Good morning from US District Court in DC. At 10 am, House Judiciary Committee & DOJ lawyers will appear for a hearing in the Democrats’ lawsuit to get Robert Mueller’s grand jury materials as part of their impeachment inquiry. I’ll live tweet some of the proceedings. pic.twitter.com/h1YavNasL0— Darren Samuelsohn (@dsamuelsohn) October 8, 2019
I can't cite all the tweets here (it's a long thread). This part is quite delicious:
DOJ's Shapiro says the House keeps "shifting" in its reasons for why it needs the Mueller materials. The initial application was about obstruction and the Mueller report and McGahn. Howell cuts her off, says she may need to give "deference" to the House.— Darren Samuelsohn (@dsamuelsohn) October 8, 2019
Shapiro says even Pelosi has given different accounts of whether the House is in an impeachment investigation.— Darren Samuelsohn (@dsamuelsohn) October 8, 2019
Shapiro: The House needs to show "some degree of formality” that it's doing impeachment.— Darren Samuelsohn (@dsamuelsohn) October 8, 2019
Howell: Agrees a vote would "make my life very much easier. But short of that what degree of formality is the department saying I need to look for?"

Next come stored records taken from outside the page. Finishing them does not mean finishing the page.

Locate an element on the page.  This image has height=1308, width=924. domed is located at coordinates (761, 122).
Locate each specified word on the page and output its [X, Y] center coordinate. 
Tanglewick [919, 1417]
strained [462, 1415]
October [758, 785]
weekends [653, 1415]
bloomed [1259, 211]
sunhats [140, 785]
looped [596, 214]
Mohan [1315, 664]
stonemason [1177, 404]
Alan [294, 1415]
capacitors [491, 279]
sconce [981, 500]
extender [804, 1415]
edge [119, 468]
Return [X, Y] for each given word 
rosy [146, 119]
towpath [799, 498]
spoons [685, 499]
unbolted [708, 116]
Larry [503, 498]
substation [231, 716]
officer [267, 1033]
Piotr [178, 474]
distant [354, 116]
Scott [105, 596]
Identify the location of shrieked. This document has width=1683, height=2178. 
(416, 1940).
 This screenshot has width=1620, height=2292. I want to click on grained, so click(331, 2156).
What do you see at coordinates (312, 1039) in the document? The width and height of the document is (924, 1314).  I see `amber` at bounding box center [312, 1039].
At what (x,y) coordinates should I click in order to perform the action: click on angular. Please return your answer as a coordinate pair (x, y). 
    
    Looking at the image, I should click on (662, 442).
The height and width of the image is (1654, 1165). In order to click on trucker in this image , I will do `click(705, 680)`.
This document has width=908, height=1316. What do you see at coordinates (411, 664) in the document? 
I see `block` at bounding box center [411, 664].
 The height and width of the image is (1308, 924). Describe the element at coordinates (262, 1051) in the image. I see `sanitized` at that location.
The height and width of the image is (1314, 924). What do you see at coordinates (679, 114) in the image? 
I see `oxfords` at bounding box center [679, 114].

Shapiro: "We’re not advocating any specific line.”— Darren Samuelsohn (@dsamuelsohn) October 8, 2019
Howell: "That is so not helpful.”
In other words, the DOJ's position is that the House needs to be more formal about conducting impeachment hearings, because that changes the legal analysis of what the House is entitled to review. But the DOJ wants to keep the definition of "formal" fluid, so they can reserve the right to object to anything the House does as insufficient to establish impeachment proceedings. (Because there are no formal rules in the Constitution as to how the House conducts an impeachment.)
Nice work, if they can get it. Signs point to "They can't."
Howell says based on DC Circuit and SCOTUS precedent "I owe enormous deference" to how the House decides it's in impeachment proceedings. "Am I misreading those cases?" she asks.— Darren Samuelsohn (@dsamuelsohn) October 8, 2019
And that's a key issue: the courts are not gonna step on the House rules, because the Constitution specifically gives the House power to set its own rules, and because the House can de-fund the courts or even impeach judges who decide the House works the way the Courts decide they work. Co-equal branches of government, in other words, don't mess in each others business, not without distinct authority to do so. Deciding the legitimacy of the House rules on impeachment is not something the courts have distinct authority to do, and they won't. "Deference," is the legal term.